I watched it happen to others when I was in the cancer support group, for 4 years,
80 to 85 % give or take, and I learned everyone really is mortal and everyone dies.
What kinda shape do I want to be in when I die?
You are in DENIAL, my friend, and that ain't no river in Egypt! If you're unable to stop, then you're dependent, Rockdog!
The first step in recovery is to ADMIT that you have a problem. There is no shame in admitting the truth, Rockdog.
The next step is DOING something about it! How? Go to an AA meeting. Try several, then choose the one where you feel most comfortable, AND, get a sponsor, someone who will hold you accountable.
The program works if you work it, one day at a time.
You can do this, Rockdog.
I find a few people’s response of “you may not be an alcoholic” to be somewhat strange and very irresponsible.
There’s no single definition of “alcoholic.” There’s binge drinkers who can’t stop once they start. There’s functional alcoholics. There’s non-functional alcoholics. There’s violent or quiet or nice or mean or stupid or angry or happy or funny or philosophical or sloppy or cautious or...the list goes on on the types of drunks there are.
Just like depression, anxiety and other mental health issues can have different symptoms in different people, there are different symptoms and different problems that people show publicly (or privately).
I was completely functional. Never missed a day of work, never missed a car/house/utility payment, never got fired due to drinking. Never got a DUI or PI. Several people—including people who knew me well didn’t know I drank, or didn’t know I drank a lot.
But I knew and my wife knew (Thank God we didn’t have kids yet)...the dog didn’t care.
The last six months of my drinking “career,” I stayed 75% lit...the problem with that, is sometimes I could drink three or four or five drinks and be fine, and sometimes I’d drink just one (for real, not the lie we tell ourselves) and be blasted out of my mind.
I had my reasons for staying that way...none of them mattered and none of them were legitimate, but I had my reasons.
Now, am I an alcoholic or was I just going through a bad and/or emotionally immature period of my life?

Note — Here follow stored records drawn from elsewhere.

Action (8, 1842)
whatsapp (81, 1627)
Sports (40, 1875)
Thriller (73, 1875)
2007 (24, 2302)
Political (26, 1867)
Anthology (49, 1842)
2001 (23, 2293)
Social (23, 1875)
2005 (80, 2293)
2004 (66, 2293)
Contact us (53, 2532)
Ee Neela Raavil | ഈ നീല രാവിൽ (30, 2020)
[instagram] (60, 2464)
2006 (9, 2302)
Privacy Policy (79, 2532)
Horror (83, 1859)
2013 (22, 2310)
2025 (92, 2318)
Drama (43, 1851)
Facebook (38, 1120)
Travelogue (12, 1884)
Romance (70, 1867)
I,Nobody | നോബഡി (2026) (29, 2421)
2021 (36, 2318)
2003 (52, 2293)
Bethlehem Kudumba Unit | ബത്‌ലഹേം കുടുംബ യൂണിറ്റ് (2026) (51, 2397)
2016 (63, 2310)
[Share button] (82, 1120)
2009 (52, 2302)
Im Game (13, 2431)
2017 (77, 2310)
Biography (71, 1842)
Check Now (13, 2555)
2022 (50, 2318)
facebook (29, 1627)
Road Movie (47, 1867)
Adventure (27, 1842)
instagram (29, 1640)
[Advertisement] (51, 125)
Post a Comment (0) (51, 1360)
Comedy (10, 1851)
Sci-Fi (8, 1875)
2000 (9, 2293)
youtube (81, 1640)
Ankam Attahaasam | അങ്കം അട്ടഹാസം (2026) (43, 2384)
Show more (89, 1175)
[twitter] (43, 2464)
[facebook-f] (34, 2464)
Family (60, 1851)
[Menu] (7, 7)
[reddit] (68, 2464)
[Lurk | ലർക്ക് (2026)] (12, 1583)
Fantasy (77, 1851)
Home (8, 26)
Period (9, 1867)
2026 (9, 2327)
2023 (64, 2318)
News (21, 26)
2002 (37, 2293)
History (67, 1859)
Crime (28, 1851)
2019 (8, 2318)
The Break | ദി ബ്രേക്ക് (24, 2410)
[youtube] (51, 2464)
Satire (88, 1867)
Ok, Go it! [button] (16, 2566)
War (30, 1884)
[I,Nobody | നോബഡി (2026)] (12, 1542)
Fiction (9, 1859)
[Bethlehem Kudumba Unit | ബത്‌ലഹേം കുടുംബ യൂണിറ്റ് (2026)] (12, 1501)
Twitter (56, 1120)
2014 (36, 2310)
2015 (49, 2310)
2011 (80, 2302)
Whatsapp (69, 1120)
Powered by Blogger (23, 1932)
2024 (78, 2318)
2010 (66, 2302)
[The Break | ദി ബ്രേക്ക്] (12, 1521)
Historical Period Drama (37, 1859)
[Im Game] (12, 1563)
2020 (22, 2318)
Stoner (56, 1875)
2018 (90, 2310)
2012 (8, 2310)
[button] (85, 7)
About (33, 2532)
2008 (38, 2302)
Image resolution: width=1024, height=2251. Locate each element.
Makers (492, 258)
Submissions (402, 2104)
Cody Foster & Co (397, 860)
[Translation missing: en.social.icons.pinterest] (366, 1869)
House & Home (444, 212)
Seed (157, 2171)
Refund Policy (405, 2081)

I quit drinking cold-turkey and had to learn how to do certain things (play guitar, yard work) in a sober state...a little bit of white-knuckling-it at the time, the discovery that I had social anxiety (which was part of the reason I drank), and the realization that my wife liked me more when I was sober.
Twenty-One years in, could I try to drink again?
A year and a half ago, I was in a bad emotional state, and was hanging on to sanity by a thread. My wife, worried about my physical health (she thought I was going to have a heart attack or a stroke) and seeing that I couldn’t sleep or relax or slow down, and she asked if I thought a drink would help...
...it took less than a millisecond to answer her—“HELL NO!”
She laughed and said, “I don’t know why I even suggested it—but you HAVE to relax and get some sleep! Otherwise, you’re going to die...”
The next day I went to the doctor and was put in two meds, both of which I took for about a year to get through that spell.
Knowing my personal habit of being an extremist and having an addictive personality, I’m not taking the chance of drinking. Plus, the way things work for me, the drink would have helped that day, and the next day I would have thought, “Well, just one more time...”
I’ll just keep doing what I’m doing right now...it seems to work ok.
I see. Based on experience, when I hear someone describe what you did, and I've heard countless variations on that theme over the years, I inevitably see these fail to come to a good end. Perhaps you're an exception, but you can experiment with this and report back to us in another six months or a year. I'd be interested to see how this develops.